Although the public is being told that the United States is in the very beginnings of a recovery, and the stock market appears temporarily high, the unemployment figures, and consumer confidence belie the reports. We are not in a recovery, and the same pundits who are making these claims know it. With the exception of what they are claiming now, they have stated several times in the last eight months that we will not be in a recovery until at the very least late 2011. So why the deception? It has to do with political and ideological loyalties. During the early months of Ronald Reagan's first term, when similar unemployment figures were exhibited, the news media went to town with them excoriating Reagan's policies, bemoaning the state of the economy, and how bad it was. Today, we're being told that similar figures - actually worst - are a sign that the economy is :"turning around," though the evidence is quite to the contrary. The United States is in a deep Recession, and some believe has broken into a Depression.

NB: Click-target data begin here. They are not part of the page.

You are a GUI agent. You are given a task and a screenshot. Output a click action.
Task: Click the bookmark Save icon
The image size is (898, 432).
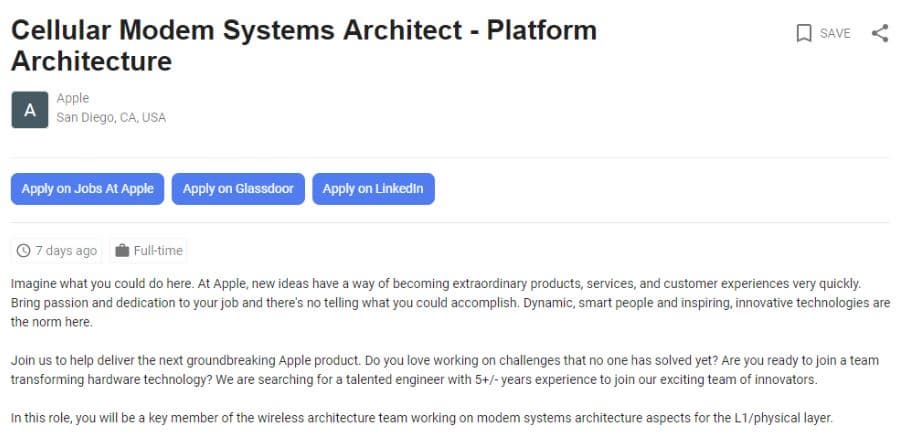point(804,34)
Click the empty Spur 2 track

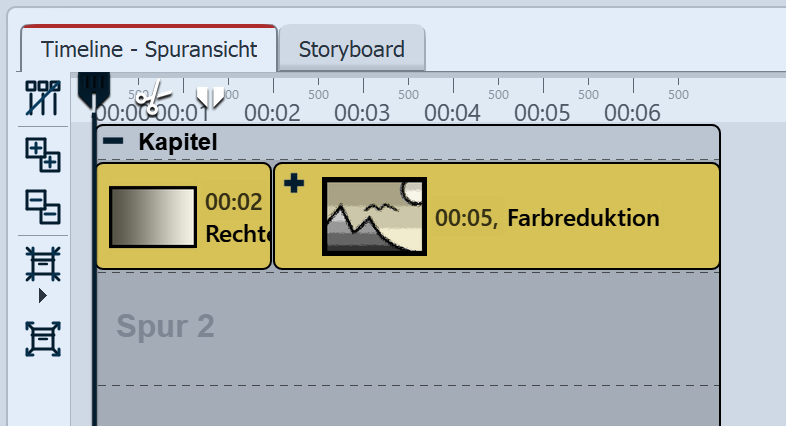pyautogui.click(x=400, y=327)
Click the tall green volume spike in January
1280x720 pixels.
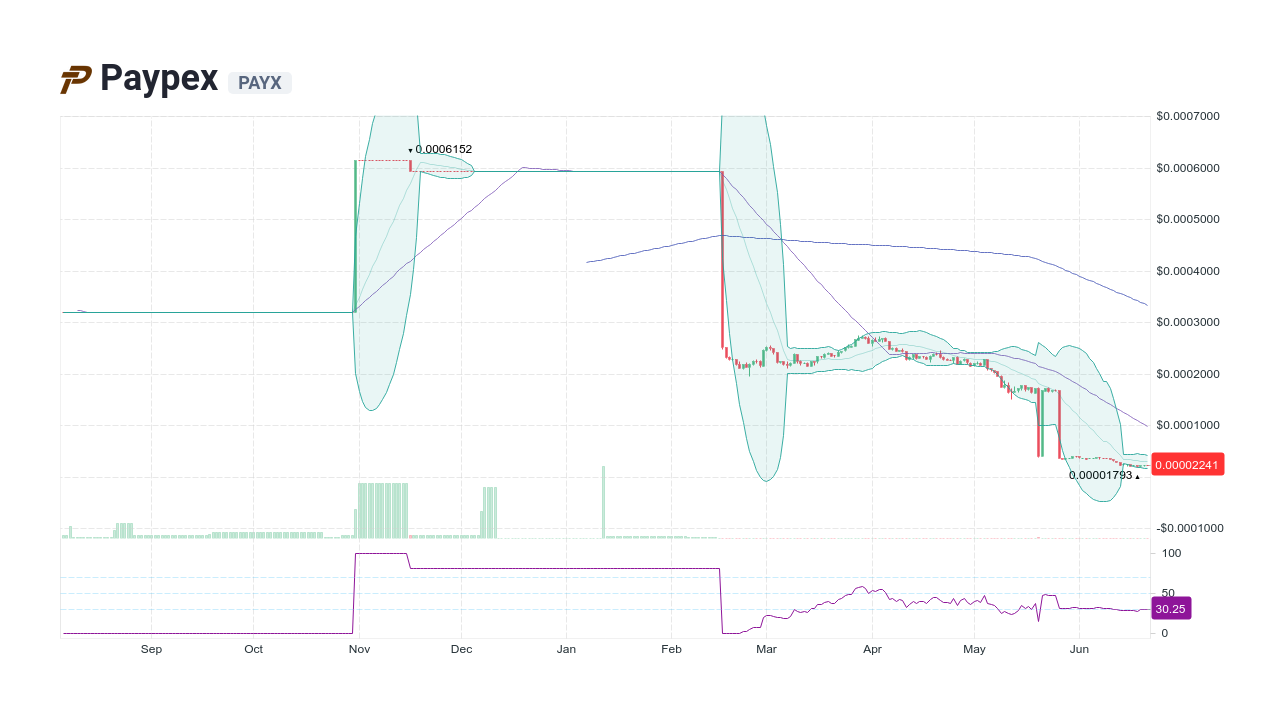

Add to the rising unemployment figures, the fact that when one factors in the under-employed, that is those people who are holding two or more jobs to earn what they used to earn a year ago, or those who are just getting by on half or a quarter of the previous earnings, and those who used to hold full time positions, but are now working part-time because they cannot find full-time work; the actual figure stands at 17.5 per cent. This would put the number of unemployed and underemployed Americans at an even more staggering 65 million! This of course is not counting those who are no longer collecting unemployment benefits because they have exhausted all of their extensions and are no longer used by the Department of Labor in their statistics. The true unemployment figures are not being reported, because the great majority of unemployed Americans have exhausted all of their unemployment benefits, and are no longer counted by the Department of Labor. They do not exist, they've fallen off of the Labor Department's radar. They are no longer even a statistic. This is not being reported, but it is having a devastating effect on consumer confidence, and that is another gauge by which we can know the true direction of the economy besides those of the unemployment figures.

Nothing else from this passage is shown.